Performance Compensation (Director)
- No performance-conditioned director equity is disclosed; 2024 director awards were time-based RSUs vesting on the Annual Meeting date.
| Metric | Target | Weighting | Outcome/Notes |
|---|---|---|---|
| Performance metrics for director equity | Not disclosed | Not disclosed | 2024 director awards are time-based RSUs; no PSUs or performance goals disclosed |
Other Directorships & Interlocks
- Other public company directorships: None disclosed for Ms. Johnson.
- Potential interlocks/conflicts: Ms. Johnson is Interim CEO and a director of Clever Care Health Plan (Medicare Advantage). If TOI engages in transactions with Clever Care or related entities, they would be subject to TOI’s related-party transaction policy and Audit Committee oversight. No such transactions involving Ms. Johnson are identified in the proxy.
Expertise & Qualifications
- Government programs and payor operations: Leadership across Medicare and Medicare Advantage, multi-state regional oversight, and provider network growth.
- Clinical and care model design: Launched home-based supportive care model for high-risk and end-of-life patients.
- Governance: Chairs Nominating & Corporate Governance; member of Compliance Committee overseeing healthcare regulatory compliance risks.
- Education: BSN (University of Michigan), JD (Michigan State College of Law), Wharton Executive Certificate.
Equity Ownership
| Holder | Total Beneficial Ownership (Shares) | Ownership % | Notes |
|---|---|---|---|
| Karen Johnson | 165,185 | <1% | Includes 52,000 RSUs scheduled to vest at the Annual Meeting (within 60 days of record date) |
| Unvested RSUs outstanding at 12/31/24 | 52,000 | N/A | Director RSUs typically vest at the Annual Meeting under the 2024 grant cycle |
- Hedging/pledging policy: TOI prohibits hedging, derivative trading, and pledging of company securities by directors and employees.
- Ownership guidelines: No director ownership guideline disclosure identified in the proxy.
Governance Assessment
- Strengths
- Independent director with deep Medicare/MA operating experience; chairs Nominating & Corporate Governance and sits on Compliance—aligns with TOI’s regulatory risk profile.
- Attendance met threshold in a high-activity year (18 Board meetings).
- Strong insider trading policy (no hedging/pledging/margin), and a clawback policy consistent with listing standards.
- Watch items / potential conflicts
- Dual role as Interim CEO and director at Clever Care Health Plan; potential for payor/provider conflicts if TOI has business with Clever Care—no such related-party transactions are disclosed, but monitor under the related-party policy with Audit Committee review.

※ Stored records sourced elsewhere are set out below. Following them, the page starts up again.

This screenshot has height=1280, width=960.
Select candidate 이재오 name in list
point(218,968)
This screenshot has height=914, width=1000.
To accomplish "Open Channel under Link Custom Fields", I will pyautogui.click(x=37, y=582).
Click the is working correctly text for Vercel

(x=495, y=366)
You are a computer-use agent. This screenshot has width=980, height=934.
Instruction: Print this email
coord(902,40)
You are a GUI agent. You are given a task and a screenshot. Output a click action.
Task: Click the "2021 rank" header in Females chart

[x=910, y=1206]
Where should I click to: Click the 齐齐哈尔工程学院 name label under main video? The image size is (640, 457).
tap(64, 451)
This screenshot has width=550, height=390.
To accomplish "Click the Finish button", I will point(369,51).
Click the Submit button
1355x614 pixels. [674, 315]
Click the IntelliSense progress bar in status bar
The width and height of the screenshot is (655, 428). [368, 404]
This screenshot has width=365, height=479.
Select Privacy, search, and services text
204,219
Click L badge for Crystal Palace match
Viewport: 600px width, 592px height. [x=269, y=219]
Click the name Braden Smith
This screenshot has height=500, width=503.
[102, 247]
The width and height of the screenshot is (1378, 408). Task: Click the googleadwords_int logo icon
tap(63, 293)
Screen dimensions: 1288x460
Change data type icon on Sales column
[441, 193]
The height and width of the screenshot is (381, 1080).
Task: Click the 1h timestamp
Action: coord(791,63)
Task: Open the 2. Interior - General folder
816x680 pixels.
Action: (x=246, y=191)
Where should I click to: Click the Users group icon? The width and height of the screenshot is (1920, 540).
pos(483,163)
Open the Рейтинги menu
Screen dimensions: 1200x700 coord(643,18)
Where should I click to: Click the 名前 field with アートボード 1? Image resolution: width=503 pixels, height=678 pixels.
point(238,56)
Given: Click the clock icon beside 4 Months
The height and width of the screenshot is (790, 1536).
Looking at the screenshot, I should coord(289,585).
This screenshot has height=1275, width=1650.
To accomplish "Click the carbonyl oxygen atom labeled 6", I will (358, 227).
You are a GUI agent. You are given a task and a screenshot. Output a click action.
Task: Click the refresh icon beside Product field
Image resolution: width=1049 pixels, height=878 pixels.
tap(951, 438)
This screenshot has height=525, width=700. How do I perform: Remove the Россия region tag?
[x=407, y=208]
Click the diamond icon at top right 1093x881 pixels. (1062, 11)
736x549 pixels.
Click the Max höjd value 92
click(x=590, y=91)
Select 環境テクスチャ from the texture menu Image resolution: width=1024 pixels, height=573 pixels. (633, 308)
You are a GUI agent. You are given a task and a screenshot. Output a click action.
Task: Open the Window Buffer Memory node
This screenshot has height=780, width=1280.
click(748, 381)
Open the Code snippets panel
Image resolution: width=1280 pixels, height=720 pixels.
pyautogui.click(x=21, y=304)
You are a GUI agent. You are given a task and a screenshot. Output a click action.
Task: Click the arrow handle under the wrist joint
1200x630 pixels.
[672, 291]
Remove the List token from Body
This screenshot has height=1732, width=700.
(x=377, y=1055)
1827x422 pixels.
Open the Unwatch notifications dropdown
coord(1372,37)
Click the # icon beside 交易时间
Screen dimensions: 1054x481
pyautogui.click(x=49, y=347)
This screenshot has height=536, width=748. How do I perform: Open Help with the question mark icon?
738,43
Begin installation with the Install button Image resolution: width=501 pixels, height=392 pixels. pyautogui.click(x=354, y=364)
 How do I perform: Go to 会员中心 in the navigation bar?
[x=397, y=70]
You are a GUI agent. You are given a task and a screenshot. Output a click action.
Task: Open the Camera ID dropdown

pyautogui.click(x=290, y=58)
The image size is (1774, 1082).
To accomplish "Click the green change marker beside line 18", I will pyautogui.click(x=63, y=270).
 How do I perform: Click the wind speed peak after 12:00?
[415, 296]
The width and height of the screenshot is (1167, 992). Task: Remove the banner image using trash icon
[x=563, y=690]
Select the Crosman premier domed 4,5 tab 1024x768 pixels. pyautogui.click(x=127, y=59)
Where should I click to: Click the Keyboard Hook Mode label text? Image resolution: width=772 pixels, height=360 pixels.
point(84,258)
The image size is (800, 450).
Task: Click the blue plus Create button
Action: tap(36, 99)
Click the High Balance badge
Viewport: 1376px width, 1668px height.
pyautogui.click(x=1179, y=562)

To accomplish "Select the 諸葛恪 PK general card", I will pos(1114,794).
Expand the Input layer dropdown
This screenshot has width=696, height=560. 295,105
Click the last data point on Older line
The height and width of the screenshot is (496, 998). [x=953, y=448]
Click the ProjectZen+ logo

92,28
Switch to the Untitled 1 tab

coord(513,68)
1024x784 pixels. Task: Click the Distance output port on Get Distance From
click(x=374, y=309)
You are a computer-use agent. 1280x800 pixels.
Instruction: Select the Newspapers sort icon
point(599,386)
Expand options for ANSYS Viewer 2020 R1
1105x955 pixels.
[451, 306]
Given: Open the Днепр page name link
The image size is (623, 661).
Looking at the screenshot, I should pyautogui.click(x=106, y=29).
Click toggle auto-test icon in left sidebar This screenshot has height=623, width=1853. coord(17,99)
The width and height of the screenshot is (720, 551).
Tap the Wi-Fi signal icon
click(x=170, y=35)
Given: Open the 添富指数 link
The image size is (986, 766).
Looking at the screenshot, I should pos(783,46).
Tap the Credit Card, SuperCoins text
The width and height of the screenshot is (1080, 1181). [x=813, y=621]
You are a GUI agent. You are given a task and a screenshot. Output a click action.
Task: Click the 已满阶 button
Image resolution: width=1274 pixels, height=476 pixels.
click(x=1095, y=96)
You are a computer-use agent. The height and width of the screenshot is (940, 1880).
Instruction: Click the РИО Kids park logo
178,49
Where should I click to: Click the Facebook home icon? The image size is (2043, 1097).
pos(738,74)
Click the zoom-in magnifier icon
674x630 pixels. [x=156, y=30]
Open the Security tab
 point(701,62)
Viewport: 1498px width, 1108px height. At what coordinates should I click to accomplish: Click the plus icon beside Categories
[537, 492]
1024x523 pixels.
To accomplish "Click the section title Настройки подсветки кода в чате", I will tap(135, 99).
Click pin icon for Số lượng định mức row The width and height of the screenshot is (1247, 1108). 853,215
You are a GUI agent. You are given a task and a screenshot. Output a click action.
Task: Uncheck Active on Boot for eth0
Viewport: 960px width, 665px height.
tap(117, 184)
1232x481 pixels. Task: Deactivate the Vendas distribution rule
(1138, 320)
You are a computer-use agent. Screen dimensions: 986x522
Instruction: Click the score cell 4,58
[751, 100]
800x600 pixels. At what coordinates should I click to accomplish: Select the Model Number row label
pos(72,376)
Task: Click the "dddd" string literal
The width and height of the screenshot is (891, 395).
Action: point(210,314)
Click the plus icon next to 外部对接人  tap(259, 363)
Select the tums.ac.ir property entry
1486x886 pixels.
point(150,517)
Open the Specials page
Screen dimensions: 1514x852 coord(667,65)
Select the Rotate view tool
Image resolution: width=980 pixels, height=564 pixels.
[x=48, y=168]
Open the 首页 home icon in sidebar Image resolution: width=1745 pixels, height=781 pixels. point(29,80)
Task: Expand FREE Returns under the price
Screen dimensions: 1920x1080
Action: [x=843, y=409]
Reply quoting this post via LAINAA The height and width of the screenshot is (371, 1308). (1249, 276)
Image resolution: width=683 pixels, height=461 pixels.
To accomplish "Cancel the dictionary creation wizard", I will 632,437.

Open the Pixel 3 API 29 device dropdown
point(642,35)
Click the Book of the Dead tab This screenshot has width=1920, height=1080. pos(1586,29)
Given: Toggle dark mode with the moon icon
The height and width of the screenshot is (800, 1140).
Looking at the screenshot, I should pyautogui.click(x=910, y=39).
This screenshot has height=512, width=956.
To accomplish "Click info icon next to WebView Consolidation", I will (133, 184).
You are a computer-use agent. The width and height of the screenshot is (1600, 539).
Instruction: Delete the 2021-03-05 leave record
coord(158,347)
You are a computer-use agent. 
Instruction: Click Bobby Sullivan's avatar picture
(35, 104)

- Director equity awards are time-based RSUs; no performance linkage disclosed for directors—typical for boards, but offers limited pay-for-performance alignment vs. PSUs.
- Alignment and incentives
- 2024 director comp for Ms. Johnson: $75,000 cash and $8,060 RSU fair value; unvested 52,000 RSUs outstanding at year-end suggest ongoing equity-based alignment as awards vest at the 2025 Annual Meeting.
No related-party transactions involving Ms. Johnson are identified in the 2025 proxy. Section 16 compliance was satisfied for 2024 except for one late Form 4 by another director (Hively); no issues noted for Ms. Johnson.